His first rush on Medina was a desperate business. The Arabs were badly armed and short of ammunition, the Turks were in great force. In the middle of the battle one of the principal Arab tribes broke and ran, and the whole force was driven outside the walls into the open plain. The Turks then opened fire on them with artillery and machine guns. The Arabs, who only used muzzle-loading guns in their tribal battles, were terrified: and thought that the noise of the bursting shells was equalled by their killing powers. Feisal as a trained soldier knew better, and with his kinsman, young Ali ibn el Hussein, rode about on his mare among the shell-bursts to show that the danger was not so great as the tribesmen feared. But not even Feisal could draw the Arabs to the charge. Part of the tribe that had first broken approached the Turkish commander and offered to surrender if its villages were spared. There was a lull in the fighting and the Turkish general invited the chiefs to talk over the matter; secretly at the same time he sent troops to surround one of the suburbs of the city which he singled out for his object lesson in Turkish terror. While the conference was in progress these Turks were ordered to carry the suburb by assault and massacre every living creature in it. It was done, horribly. Those who were not butchered were burned alive—men, women and children together. The Turkish general and these troops had served together in Armenia and such methods were not new to them.

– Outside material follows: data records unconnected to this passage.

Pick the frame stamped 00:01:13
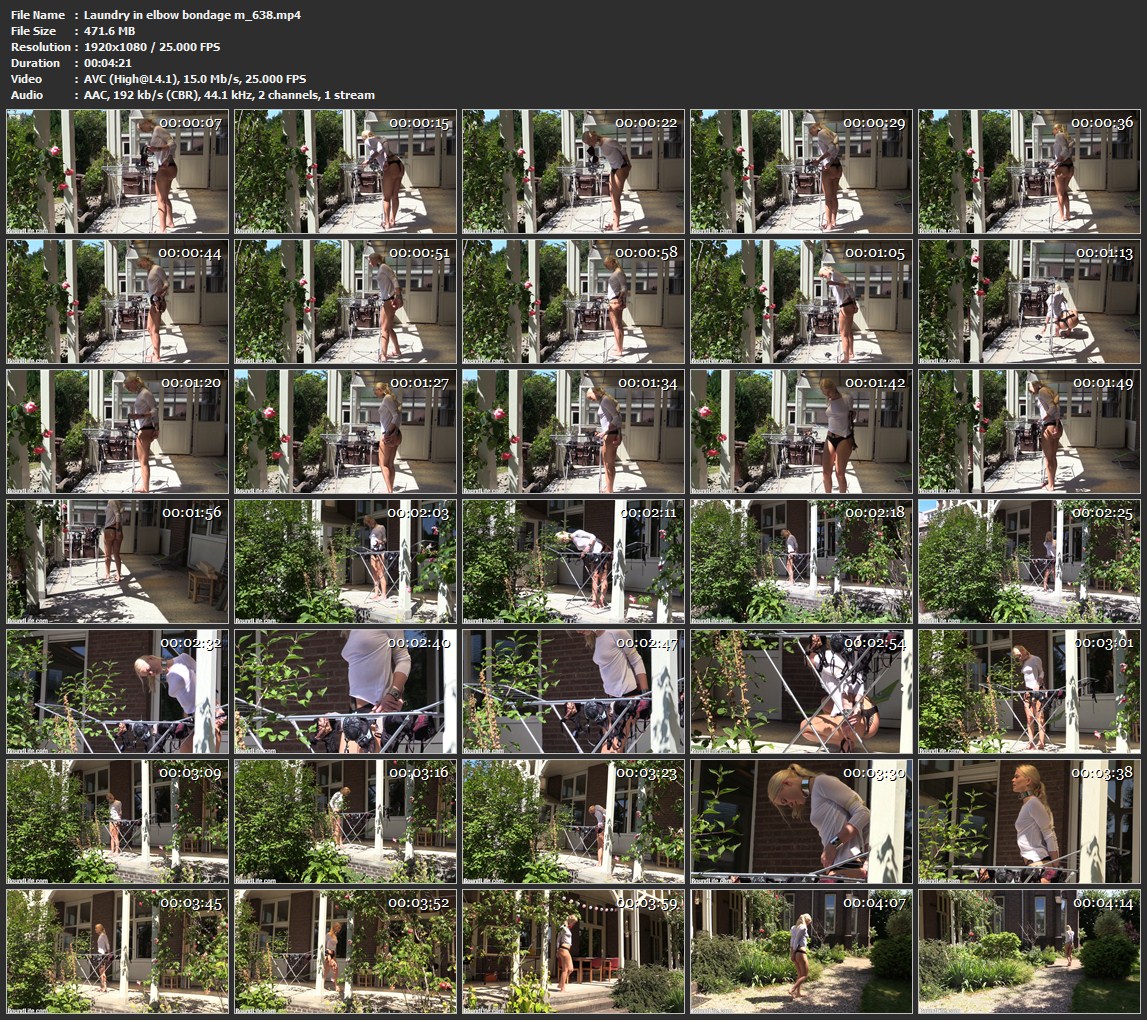This screenshot has height=1020, width=1147. [1029, 302]
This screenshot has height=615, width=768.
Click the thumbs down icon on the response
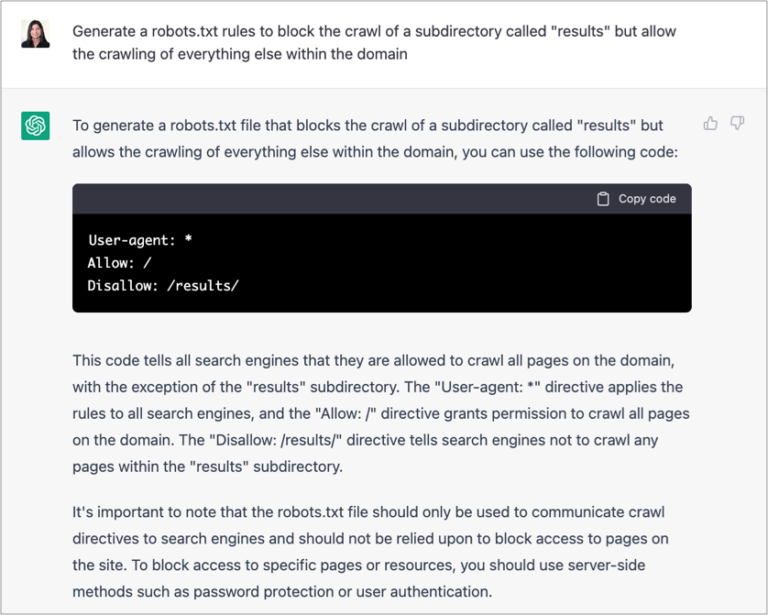tap(737, 123)
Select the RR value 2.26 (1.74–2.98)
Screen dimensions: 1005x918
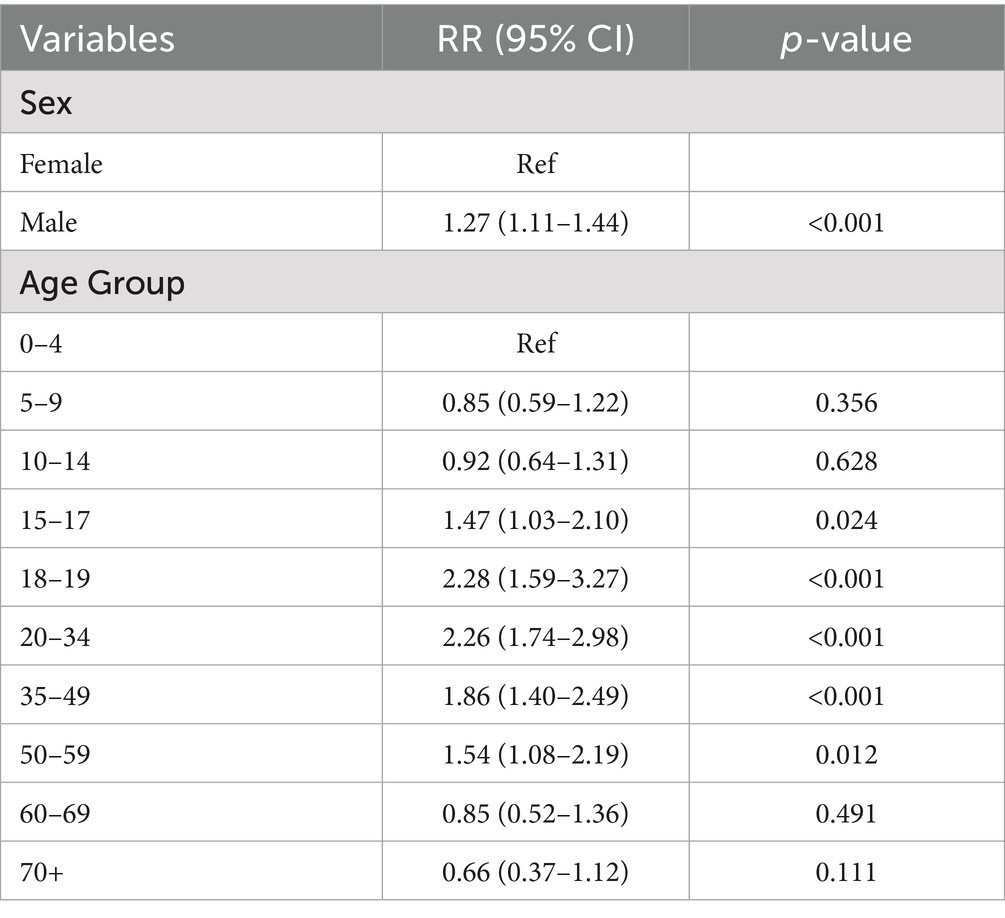click(535, 636)
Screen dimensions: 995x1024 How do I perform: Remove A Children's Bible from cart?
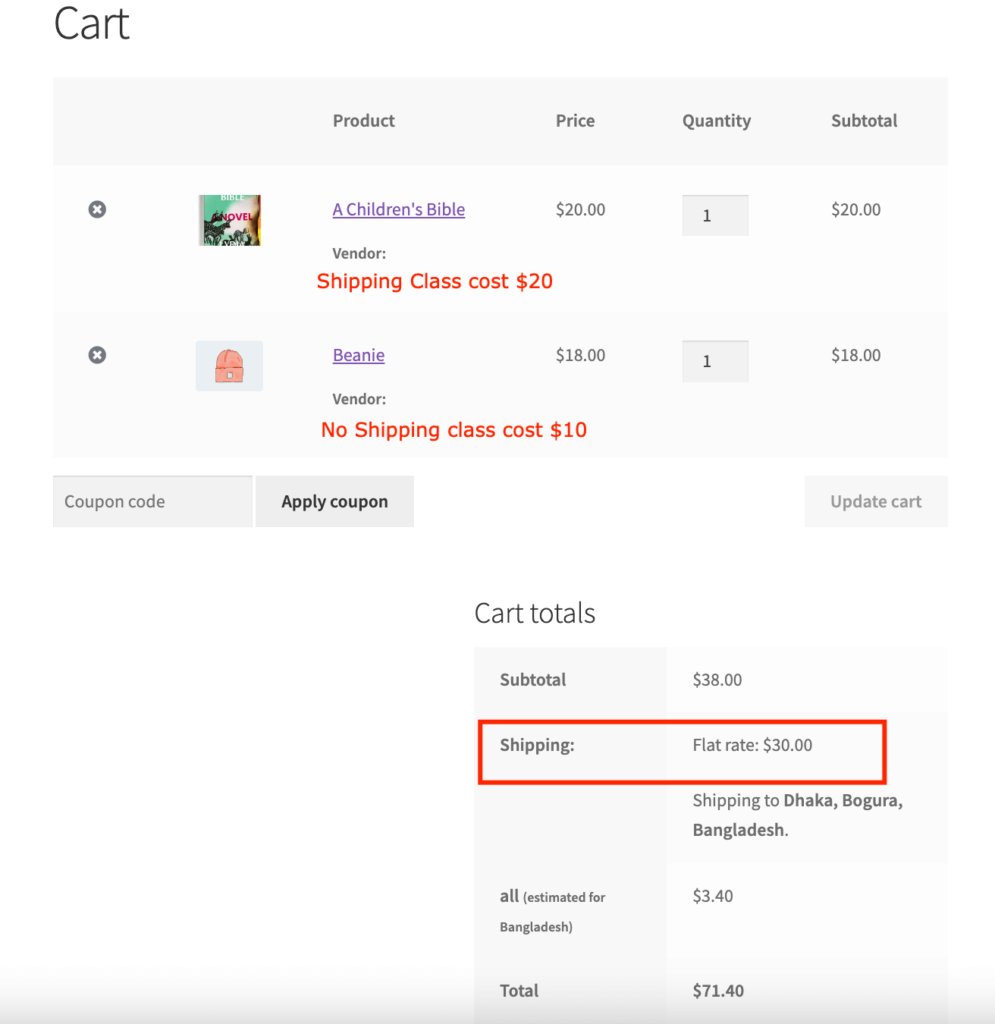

The massacre sent a shock of incredulous horror across Arabia. The first rule of Arab war was that women and children too young to fight must be spared and that property which could not be carried off in fair raiding should be left undamaged. Feisal’s men realized what Feisal knew already, that the Turks would stick at nothing, and they fell back to consider what must now be done. They were in honour bound, because of the massacre, to fight to the last man; and yet their arms were plainly worth nothing against modern Turkish (and German) rifles and machine-guns and artillery. The Turks in Medina realizing that they were henceforward in a state of real or threatened siege, made their situation better by driving out into the desert many hundreds of the poorer Arab townsmen whom they would otherwise have had to feed.

Feisal’s attack on Medina had been timed to the day of his father’s attempt on the Turks at Mecca. Hussein was more successful; he succeeded in capturing the city itself at the first rush, but it was some days before he could silence the Turkish forts that commanded the city from the hills outside. The Turks were foolish enough to shell the holy Mosque which was the goal of the yearly pilgrimage. It contained the Kaaba, a cubical shrine into whose walls was built the sacred black stone worshipped there as a rain-bringing charm long before Mohammed’s time and the one exception that Mohammed was forced to make in his orders against the worshipping of idols. The black stone was said to have fallen from Heaven and what is more, probably had; it is apparently a meteorite. In the bombardment a Turkish shell killed several worshippers praying before the Kaaba itself and a second shudder of horror ran through the Mohammedan world. Jiddah, the port of Mecca, was also captured with the assistance of the British Navy; and the whole province with the exception of Medina, was after a time cleared of Turks.

From their camp to the west of Medina, Feisal and Ali sent messenger after messenger to the Red Sea port, Rabegh, which was on the roundabout road between Medina and Mecca. They knew that the British, at their father’s request, were landing military stores there. Yet they got nothing from Rabegh but a little food and a consignment of Japanese rifles, rusty relics of the fighting at Port Arthur ten years before, which burst as soon as fired. Their father remained in Mecca.

Ali went at last to see what was happening: he found that the local chief at Rabegh had decided that the Turks were bound to win and so had decided to join them. Ali made a demonstration and got help from another brother, Zeid, and the chief fled as an outlaw to the hills. Ali and Zeid took possession of his villages and found in them great stores of arms and food landed from the British ships. The temptation to settle down for a spell of ease and comfort was too much for them. They stopped where they were.